Australia was hit few months ago by the strongest cyclone in at least a decade, with the port of Port Hedland issuing an order for all ships to clear the port and its anchorage. No movements were permitted in the inner harbour without the prior approval from the Harbour Master.
According to the outlook from NOAA’s Central Pacific Hurricane Center and NOAA’s Climate Prediction Center, divisions of the National Weather Service, there is a 50% chance of above-normal tropical cyclone activity during the central Pacific hurricane season this year.
“NOAA predicts a near- or above-normal 2023 central Pacific hurricane season,” says NOAA in a news statement.
The outlook also indicates a 35% chance for near-normal activity, and only a 15% chance of a below-normal hurricane season in the central Pacific.
For the 2023 season, 4 to 7 tropical cyclones are predicted for the central Pacific hurricane region, which is located north of the equator between 140°W and the International Date Line. A near-normal season has 4 or 5 tropical cyclones. Tropical cyclones include tropical depressions, tropical storms and hurricanes.

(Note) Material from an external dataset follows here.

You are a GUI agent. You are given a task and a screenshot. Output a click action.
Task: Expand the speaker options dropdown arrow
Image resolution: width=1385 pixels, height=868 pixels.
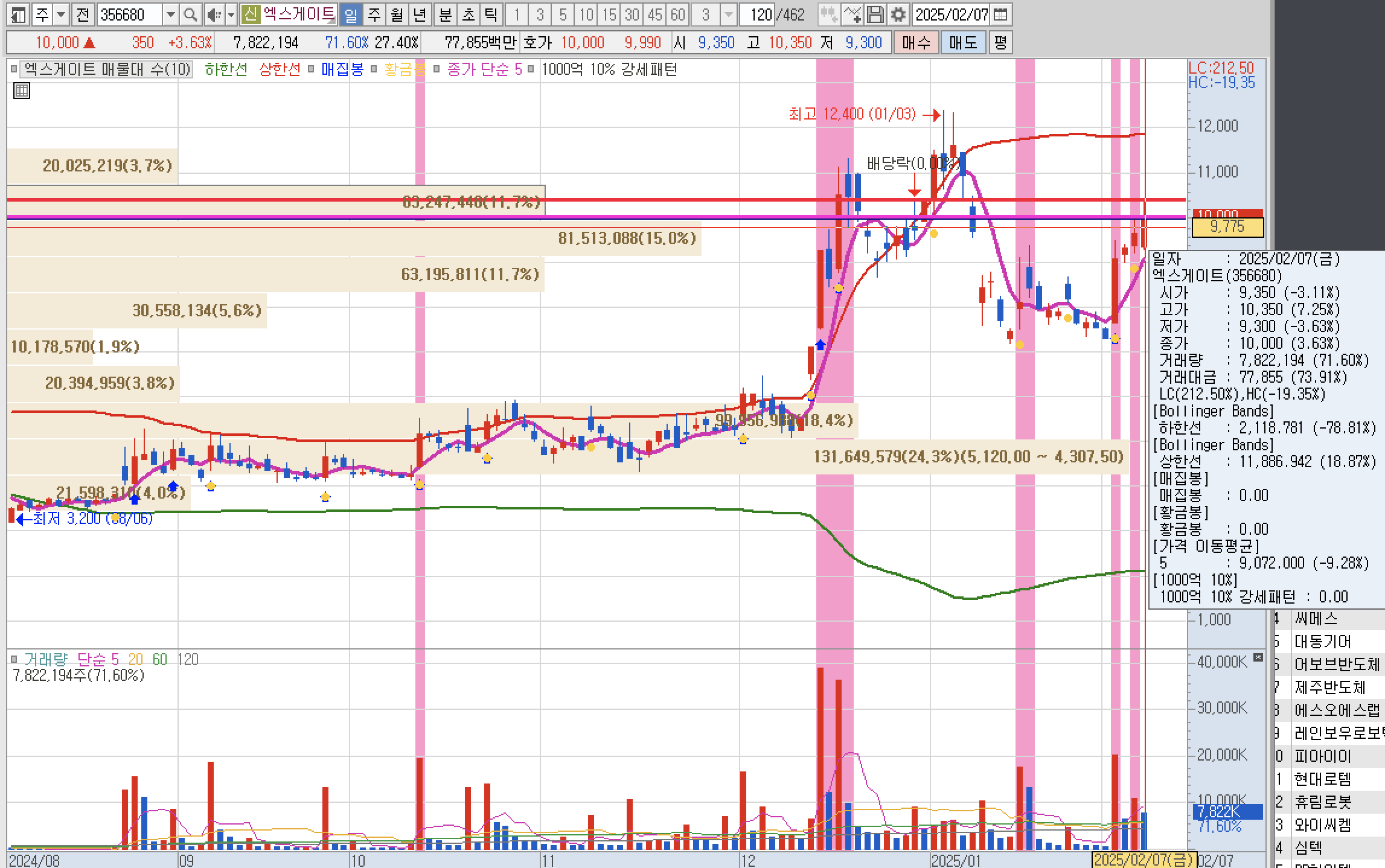231,14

“Hurricane season in the central Pacific region is expected to be slightly busier this year, compared to a normal season,” said Matthew Rosencrans, NOAA’s lead seasonal hurricane forecaster at the Climate Prediction Center.
“A key factor influencing our forecast is the predicted arrival of El Nino this summer, which typically contributes to an increase in tropical cyclone activity across the Pacific Ocean basin”, Rosencrans added.
The Central Pacific Hurricane Center continuously monitors weather conditions using satellites, land-and ocean-based sensors and aircraft reconnaissance missions operated by NOAA and its partners.
These observations are fed into complex computer models that run on NOAA’s supercomputers. Forecasters at the Center use that information to develop storm track and intensity forecasts, and provide critical decision support services to emergency managers at the US federal, state and county levels.
Through the use of a recurring risk analysis, mariners can minimize potential impacts of a hurricane encounter. The risk analysis includes a number of extremely important factors needed to make sound decisions and ultimately remain clear of hurricanes at sea or in port.
This summer, NOAA will increase its supercomputing capacity by 20%, allowing for more detailed, higher-resolution forecast models, advanced physics and improved data assimilation. Once implemented, the computing system will be able to perform 29 quadrillion calculations per second. The expansion will allow for forecast model upgrades for years to come.